Monday, July 15, 2013

Batubara Tanjung Enim, Dari kolonialisasi Hingga Nasionalisasi

Batubara Tanjung Enim, Dari kolonialisasi Hingga Nasionalisasi

Minggu, 7 April 2013 | 17:55 WIB   ·   0 Komentar

Kawasan tambang batubara Bukit Asam Tanjung Enim, Sumatera Selatan
Kawasan tambang batubara Bukit Asam Tanjung Enim, Sumatera Selatan
Kunjungan penulis ke areal tambang batubara Tanjung Enim selama tiga hari membuka tabir sejarah yang cukup menarik. Hal ini dikarenakan tambang batubara Tanjung Enim merupakan salah satu tambang batubara tertua di Indonesia.

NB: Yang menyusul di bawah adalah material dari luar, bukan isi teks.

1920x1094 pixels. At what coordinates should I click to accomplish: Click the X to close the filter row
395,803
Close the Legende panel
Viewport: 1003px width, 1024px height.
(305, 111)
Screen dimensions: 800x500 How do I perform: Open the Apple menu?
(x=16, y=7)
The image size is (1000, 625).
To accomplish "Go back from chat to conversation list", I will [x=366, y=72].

Sejarah mencatat, tambang batubara yang secara administratif termasuk dalam wilayah Kabupaten Muara Enim, Sumatera Selatan, ini telah beroperasi sejak awal abad 20. Dan sejak itu pula industri pertambangan Tanjung Enim turut melewati dinamika sejarah bangsa, yang juga mempengaruhi corak pengelolaan industri ‘emas hitam’ itu.
Dari Era Kolonial
Produksi sumber daya batubara di Tanjung Enim berawal dari temuan pihak kolonial Belanda pada pertengahan abad 19. Dalam sebuah dokumen pemerintah kolonial Belanda yang diterbitkan pada tahun 1859 disebutkan bahwa di sebuah daerah Karesidenan Basemah (atau Pagaralam kini) yang berada di tepian lintasan sungai Enim, ada masyarakat yang menggunakan bebatuan hitam sebagai perlengkapan rumah tangganya guna memenuhi kebutuhan hidup sehari-hari. Bebatuan hitam ini bisa diperoleh dari dalam tanah dan tepian sungai Enim.

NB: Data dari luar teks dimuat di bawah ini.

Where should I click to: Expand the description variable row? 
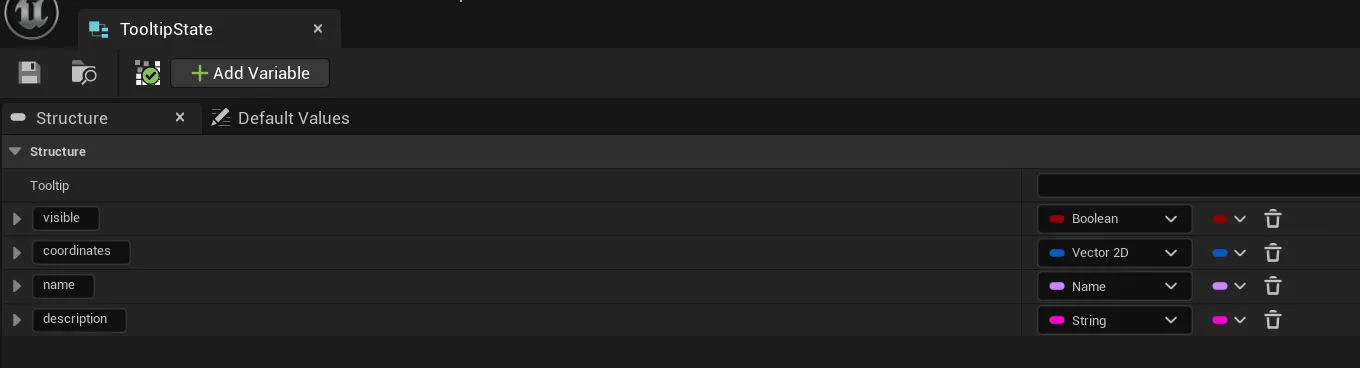coord(16,320)
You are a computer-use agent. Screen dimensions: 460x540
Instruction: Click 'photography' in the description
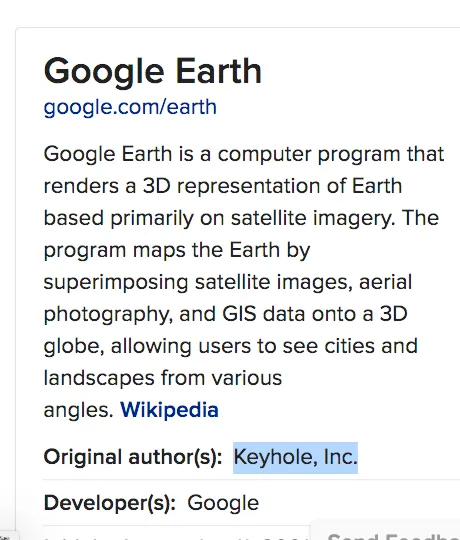pos(108,315)
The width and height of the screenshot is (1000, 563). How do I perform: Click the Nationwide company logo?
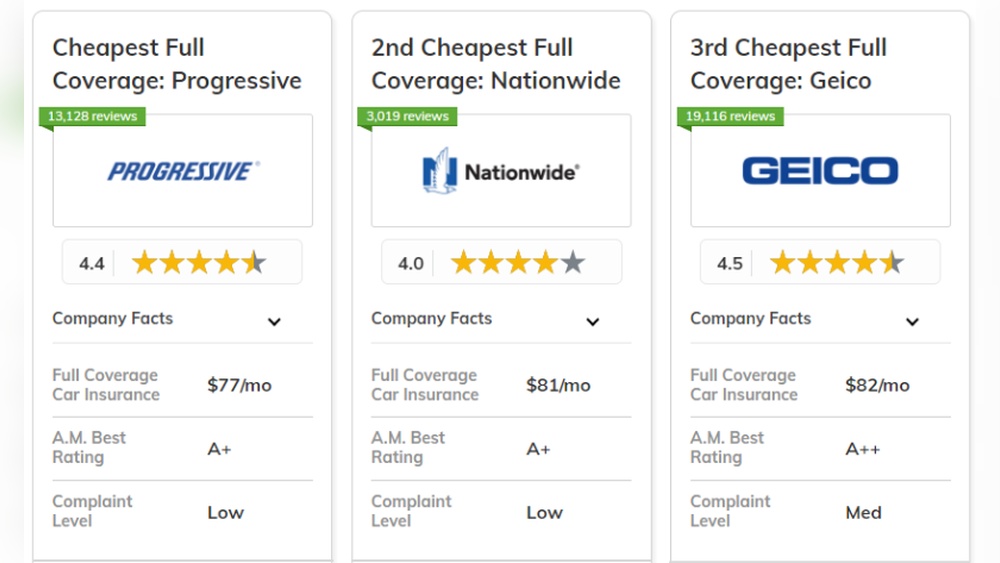pyautogui.click(x=501, y=171)
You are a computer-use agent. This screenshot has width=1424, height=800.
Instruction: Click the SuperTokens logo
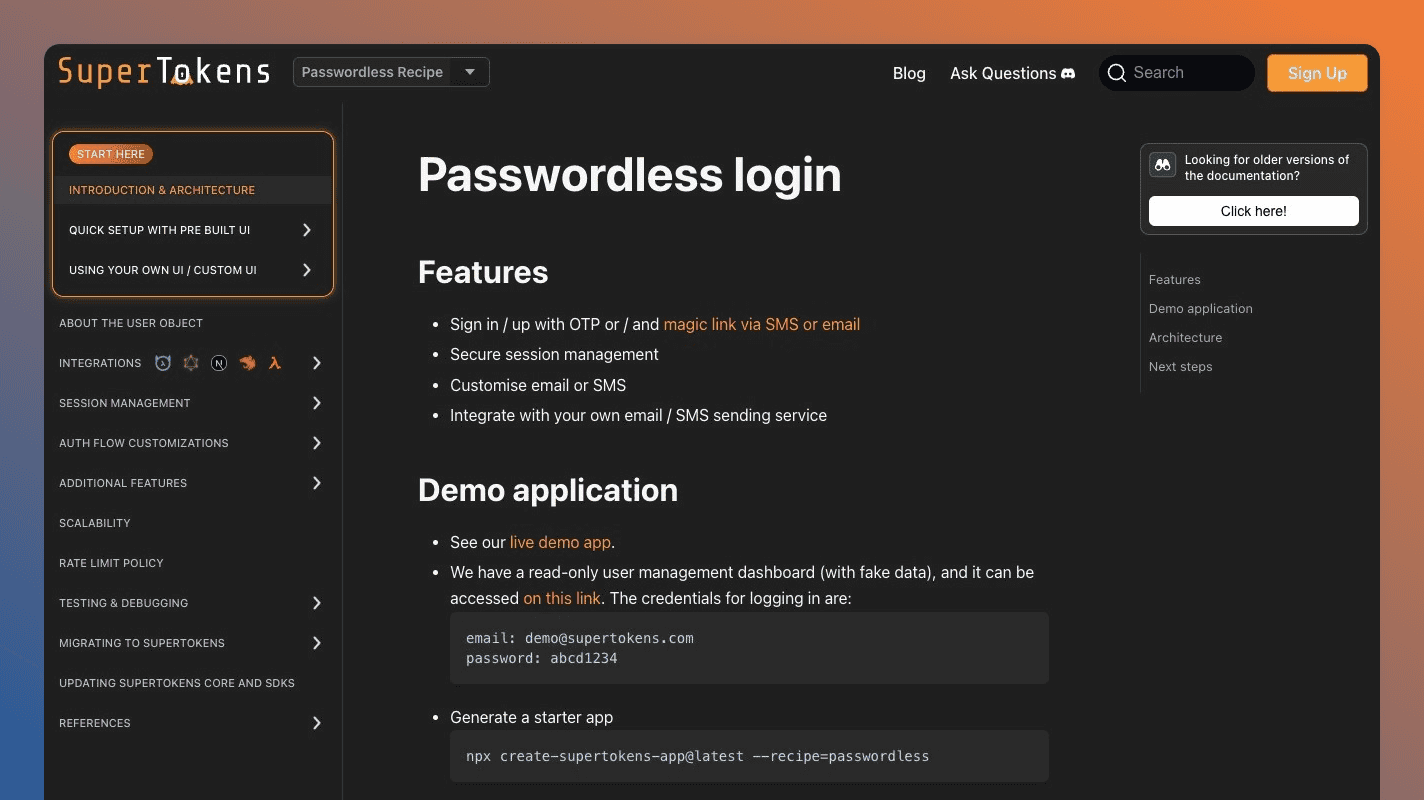tap(164, 72)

Laporan dokumen ini ditindak lanjuti dengan kegiatan eksplorasi yang dimulai pada tahun 1895. Kegiatan eksplorasi ini dilakukan oleh sebuah kongsi dagang swasta lokal bernama Lematang Maatschappij. Namun, setelah eksplorasi itu selesai, pada tahun 1919 Pemerintah Kolonial Belanda mengambil alih areal tambang dari kongsi swasta tersebut.

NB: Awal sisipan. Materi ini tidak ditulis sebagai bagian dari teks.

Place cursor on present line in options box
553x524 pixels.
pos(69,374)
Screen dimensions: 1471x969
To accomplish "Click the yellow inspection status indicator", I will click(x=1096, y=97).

Maka dimulailah pengelolaan tambang batubara Tanjung Enim oleh pemerintah Belanda dengan metode penambangan terbuka (open pit mining) di wilayah operasi pertama, yang dinamakan Tambang Air Laya (TAL). Kemudian, di tahun 1923 tambang Tanjung Enim beroperasi dengan metode penambangan bawah tanah (underground mining) hingga tahun 1940.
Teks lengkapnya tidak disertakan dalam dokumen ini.